J'ai tout au plus et en mettant les choses au mieux, un certain goût, une idée esthétique. Mais affirmer qu'elle me provoque de longs et durables transports serait mentir. Lisant, parfois, je m'émeus, et encore, jamais pour le sort de tel ou tel, Sorel, Durtal, Roquentin ou Rubempré, toujours pour l'œuvre elle-même — la hauteur des idées, la beauté de la langue, la justesse du regard. C'est une esthétique de la création, jamais une esthétique du vivre.

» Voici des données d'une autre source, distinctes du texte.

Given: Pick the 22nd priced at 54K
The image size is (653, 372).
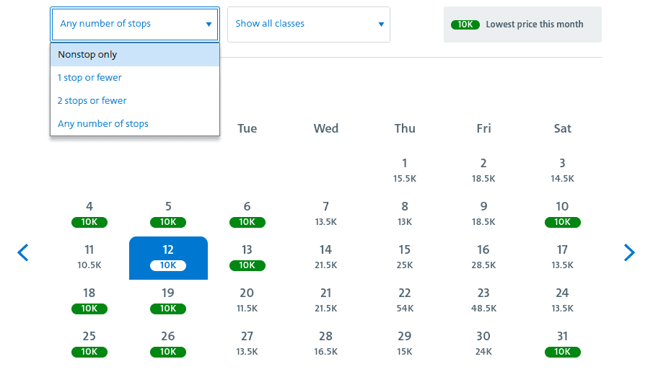Looking at the screenshot, I should pos(405,300).
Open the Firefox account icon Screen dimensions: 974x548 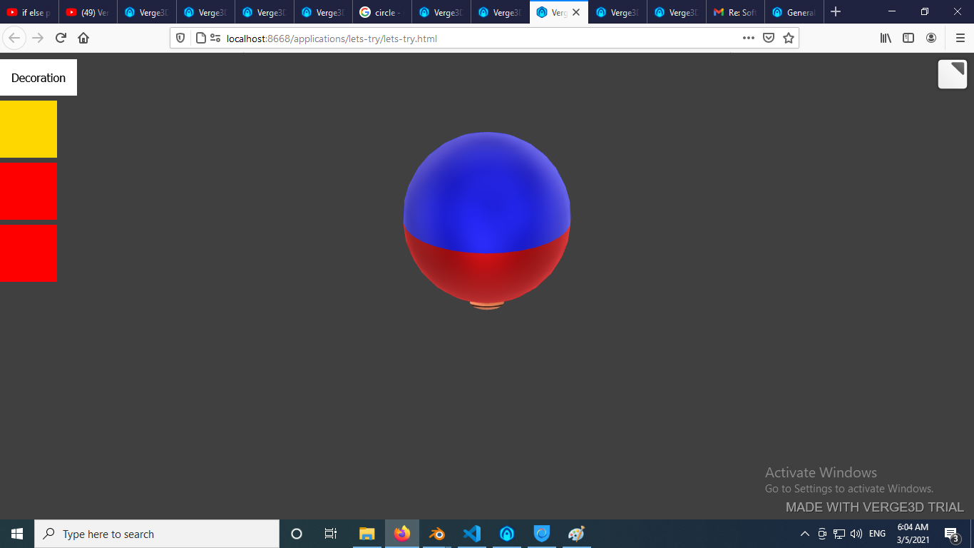coord(931,39)
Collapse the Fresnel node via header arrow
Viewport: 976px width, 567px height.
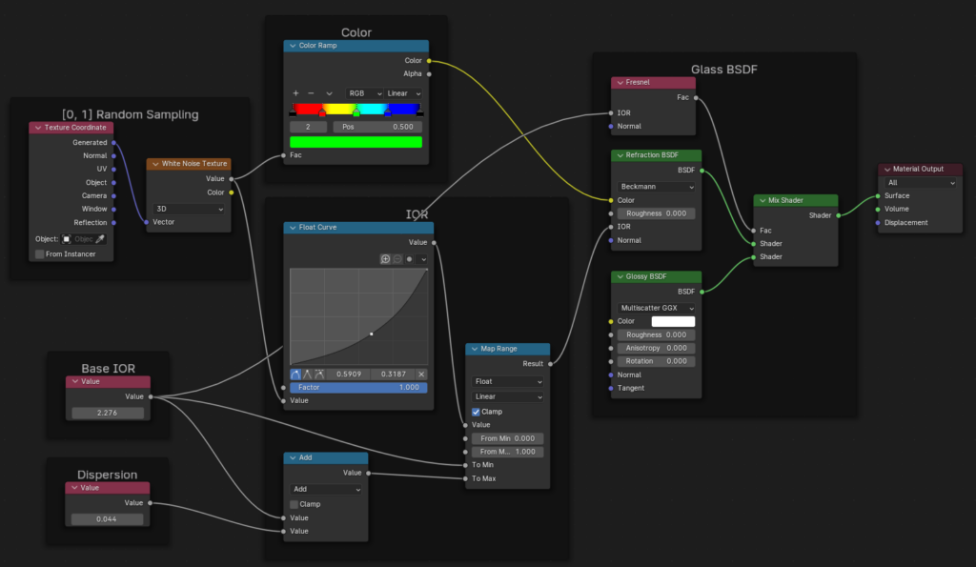(x=618, y=83)
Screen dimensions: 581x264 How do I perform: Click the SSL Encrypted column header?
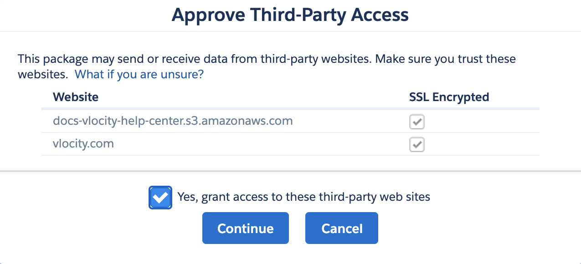(449, 97)
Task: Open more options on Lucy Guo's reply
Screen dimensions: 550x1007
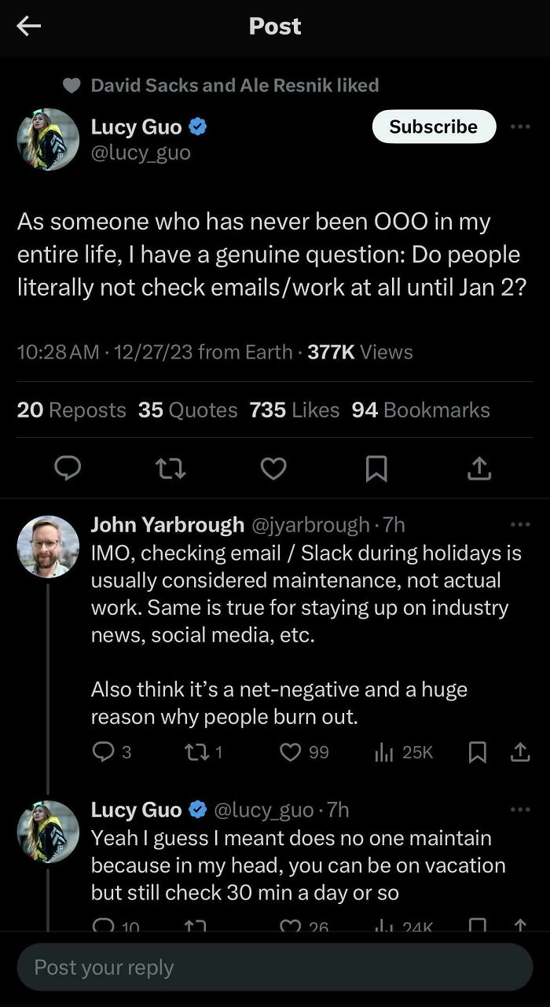Action: point(520,809)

On pourrait me croire bien triste à lire tout cela. Je ne le suis pas vraiment. Tout juste un peu vide, le cœur ankylosé, la langue meurtrie et sourd du nez. Justement incapable d'une terrible tristesse (au contraire, ma tristesse est profonde, elle n'est pas de surface). J'ai entamé l'esquisse de ma crasse inculture dans les domaines de l'art (œuvre bien ambitieuse), et cette inculture ne peut signifier qu'une chose : le beau n'est pas mon fort. C'est assez terne et même un peu banal. Je ne suis pas assez, voilà tout.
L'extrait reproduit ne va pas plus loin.